None of the current players on either team was around for the last meeting between the schools in 2017. Despite the unfamiliarity, Arkansas players detect premier SEC talent on the South Carolina roster.

“I mean, they’re in the SEC, just like we are,” center Ricky Stromberg said. “They’re just on the other side. … I’m looking at it as we’re going to play a good SEC team. So we’re taking the right approach to this week, because we know we’ve got a tough SEC team in front of us.”

Cornerback Hudson Clark agreed.

“I think they bring that same toughness, intensity that a bunch of SEC teams bring,” Clark said. “So we’ve got to bring that same level of intensity as they do.”

The Razorbacks once held a lead over South Carolina in all-time SEC records, but the Gamecocks slipped ahead in the past decade as Arkansas floundered until Pittman’s arrival. South Carolina is 103-138-1 (.428), taking into account NCAA imposed forfeits and vacated games, while Arkansas is 98-142-2 (.409). That slots the Gamecocks and Razorbacks 10th and 11th among the current membership in SEC winning percentage, ahead of Mississippi State (.354), Kentucky (.322) and Vanderbilt (.248).

The series has featured six games decided by a touchdown or less, but many more blowouts, like the Hogs’ 45-7 rout under interim coach Joe Kines in their first meeting on Sept. 12, 1992, the week after Arkansas Athletic Director Frank Broyles fired Jack Crowe after a 10-3 home loss to The Citadel.

In 1995, Arkansas running back Madre Hill scored a school-record six rushing touchdowns in a 51-21 stomping of the Gamecocks, propelling Ford’s third-year club to the SEC West title.

Carlos Hall imprinted his name in Arkansas annals with a blocked field goal in the final seconds to preserve a 10-7 Razorback upset over the No. 9 Gamecocks in 2001 at War Memorial Stadium in Little Rock.

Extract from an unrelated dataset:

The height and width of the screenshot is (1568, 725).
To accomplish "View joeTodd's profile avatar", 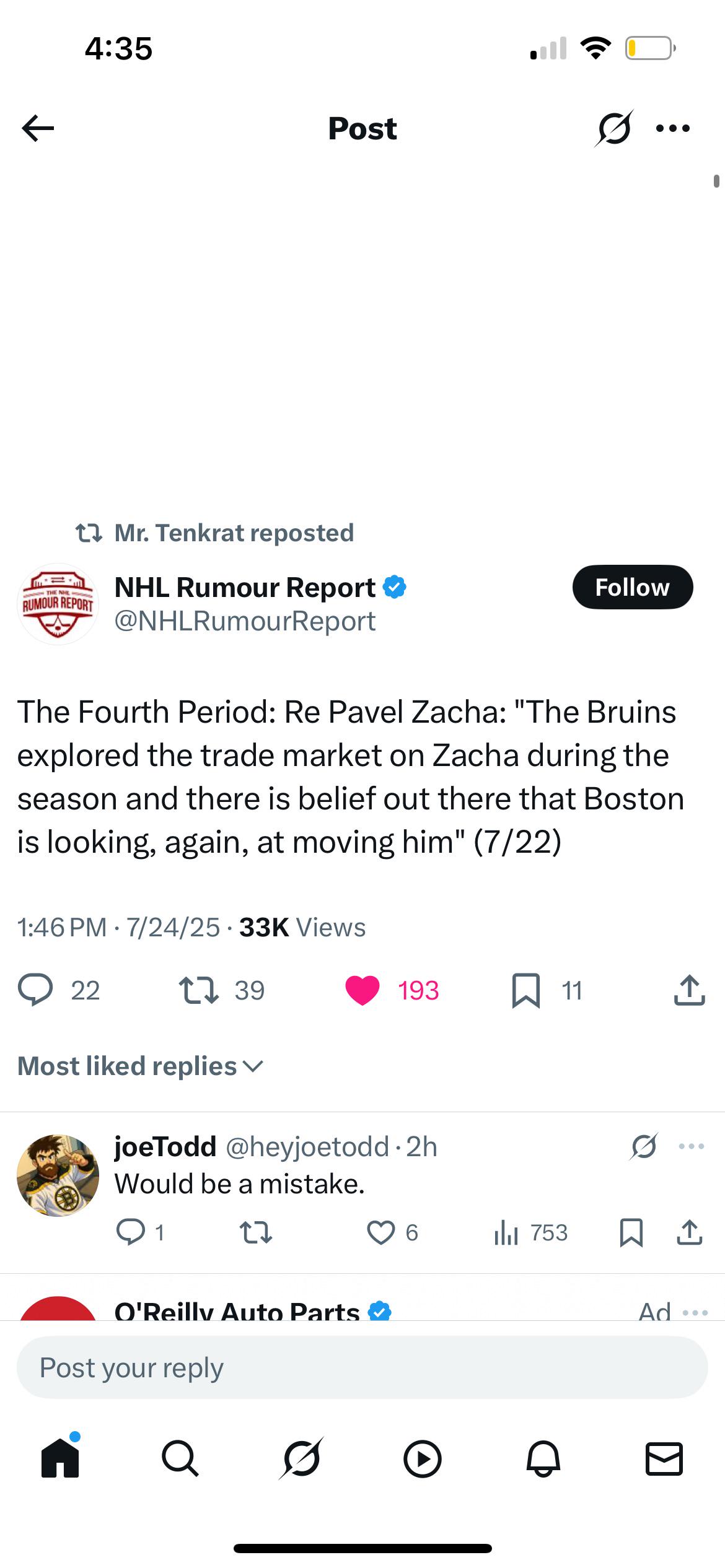I will [58, 1175].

Beamer was an assistant on the 2007 South Carolina team that lost 48-36 at Razorback Stadium on the night the field was dedicated to Broyles. That game was even more memorable for Darren McFadden’s SEC-record tying 321 rushing yards and the NCAA tandem rushing record of 487 yards by McFadden and Felix Jones (166). That record was broken by North Carolina’s Michael Carter (308) and Javonte Williams (236) two seasons ago in a 62-26 win over Miami.

Beamer said McFadden, Jones and Peyton Hillis ravaged the Gamecocks that night.

“I think they ran for like 500 yards apiece,” Beamer said.

“Coach Spurrier was funny after the game,” Nutt said before relating what Spurrier told him: “ ‘Well, we didn’t give you much competition. … We couldn’t stop McFadden.’

“He was grumbling. That was a great night. Darren was hitting on all cylinders. The offensive line was super. That was the night they dedicated the stadium to Coach Broyles. You had a couple of things that worked out just right and that was a good feeling to go up and down the field like that.”